I'm working with scRNA-seq data (~96% sparse, high dimensional), and am trying to determine distances between the cells in PCA space - NOT for the specific purpose of clustering. The principal components themselves are not sparse or high dimensional (only 20 PCs), but as the original data are I'm struggling to determine the best distance metric from a theoretical standpoint. I've read that theoretically, if all PCs are retained, that the Euclidean distance in PCA is equivalent to the Euclidean distance in the n dimensional space. With that, and the poor performance of Euclidean distance in sparse, high n space in mind, I think Euclidean distance is out.
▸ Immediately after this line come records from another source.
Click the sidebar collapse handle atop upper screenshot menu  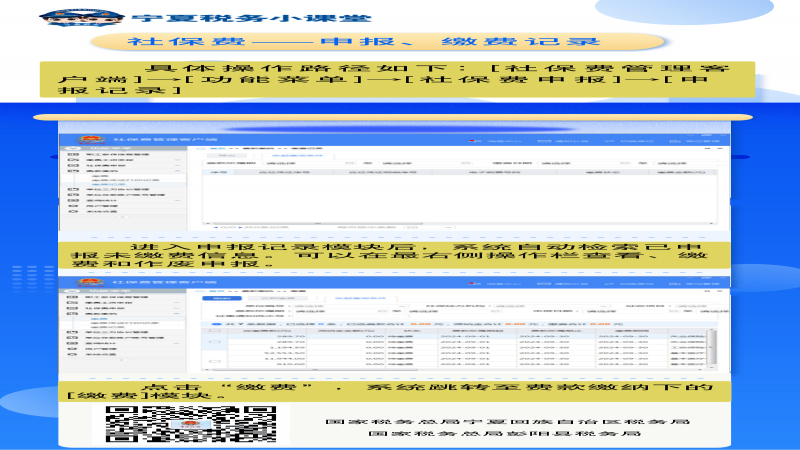(72, 148)
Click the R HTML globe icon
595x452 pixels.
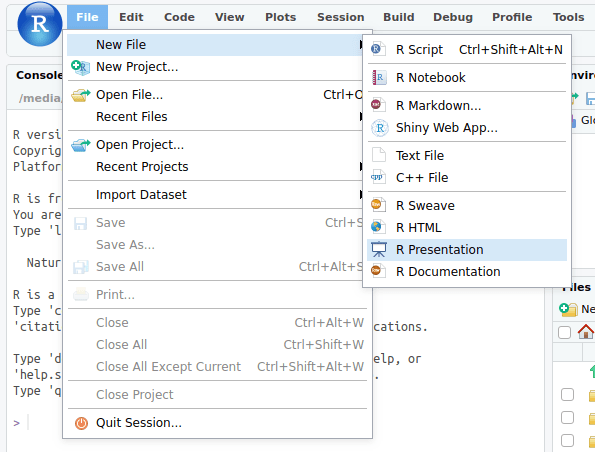tap(378, 227)
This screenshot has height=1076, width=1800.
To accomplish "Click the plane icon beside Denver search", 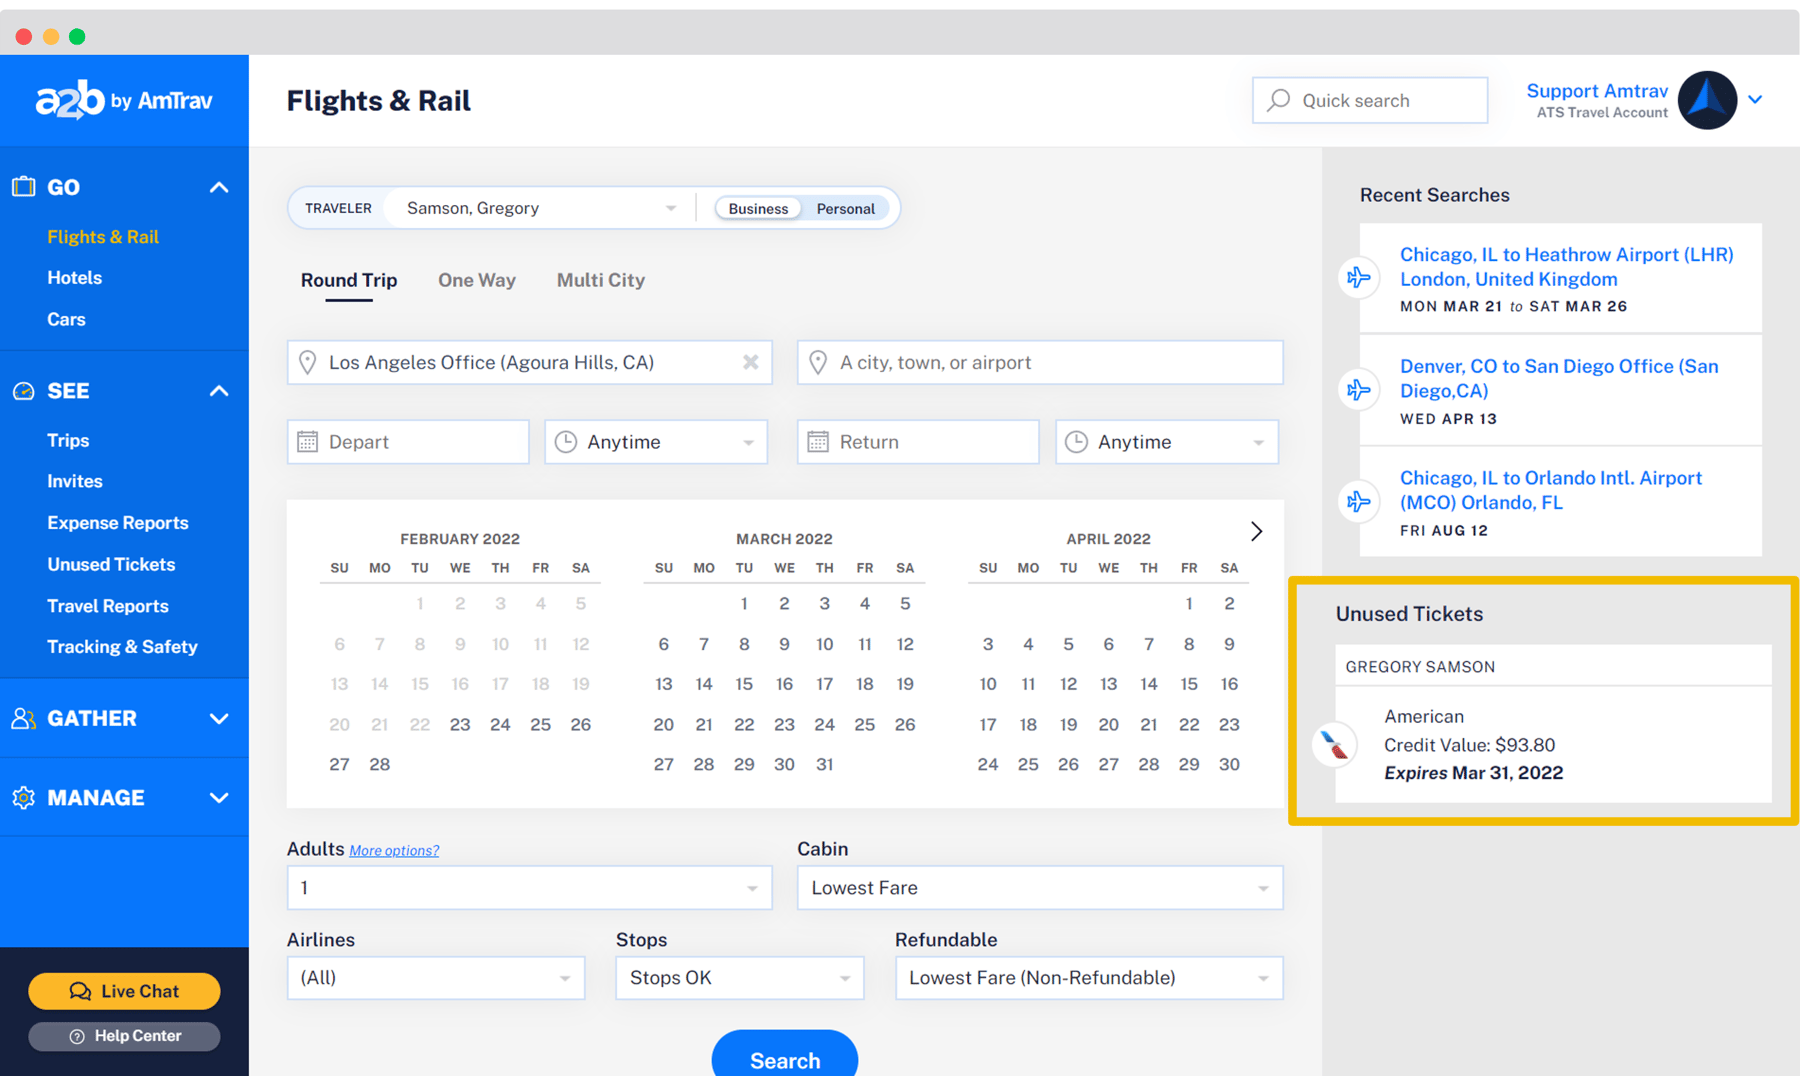I will tap(1358, 390).
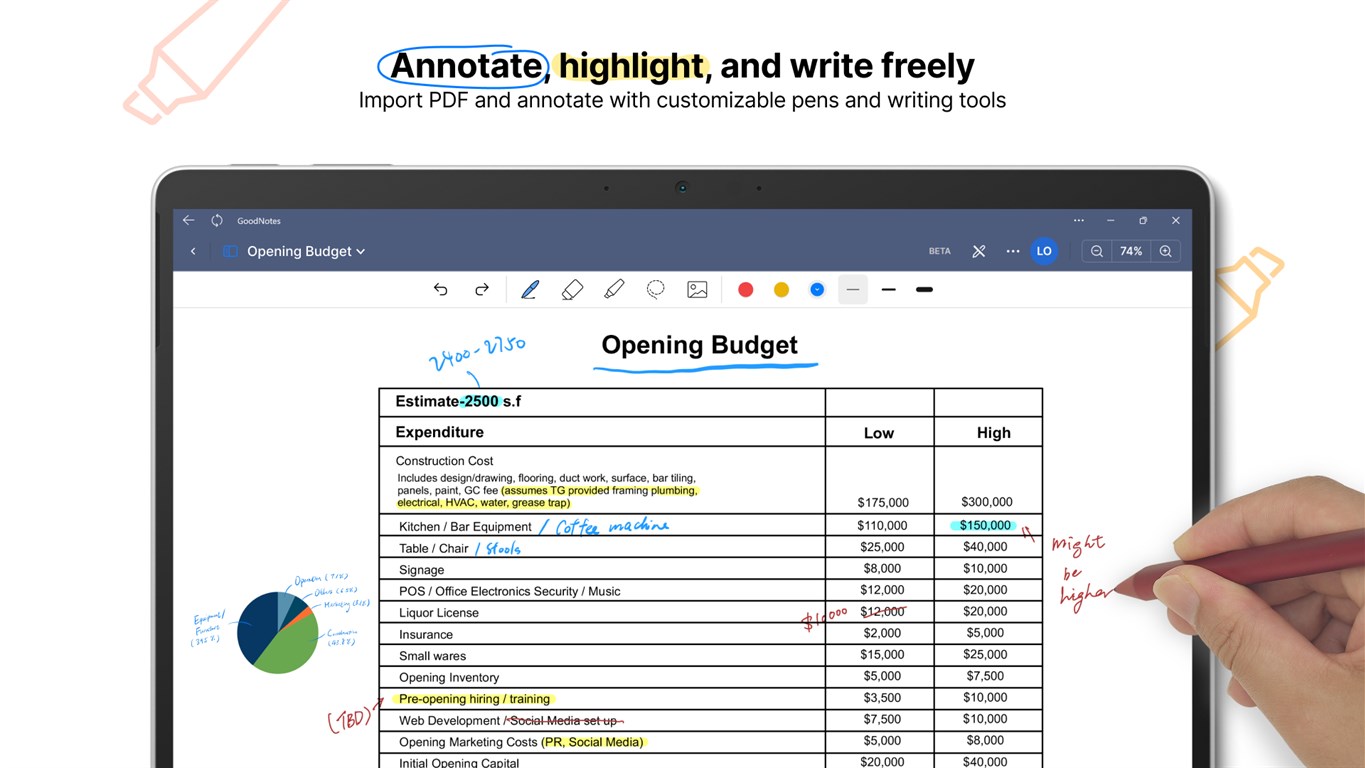Select the medium stroke width

888,290
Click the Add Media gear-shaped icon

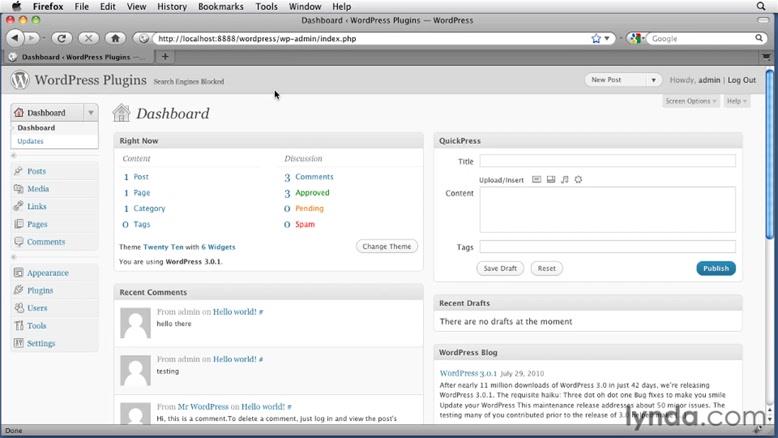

Next I considered the cosine distance, which according to my research and especially this answer, isn't much better than Euclidean for sparse, high n data (as their formulae are very similar), but is at least faster, which is a concern since the datasets I'm working with are large. However, I've failed to find a good, fast implementation of cosine dissimilarity calculation for a matrix in R. I wrote one, but it's memory and computationally intensive.
Finally, I decided to consider other, more bespoke methods. I've looked through Can Shared-Neighbor Distances Defeat the Curse of Dimensionality?, which is certainly intriguing, but as the PCA data isn't really high-dimensional, I'm not sure if it's the correct method to use (and I also haven't found any code implementation of the method).
I've also read through Improved sqrt-cosine similarity measurement, which also seems promising. It faces the same issue of compute time / lack of implementation that the normal cosine distance does.
Any thoughts or advice? I've done my best to do my due diligence on methodology, and I've read through many similar questions on this forum, but haven't been able to find what I would consider a satisfactory conclusion, although I would love it if I've simply just missed the answer in my Googling.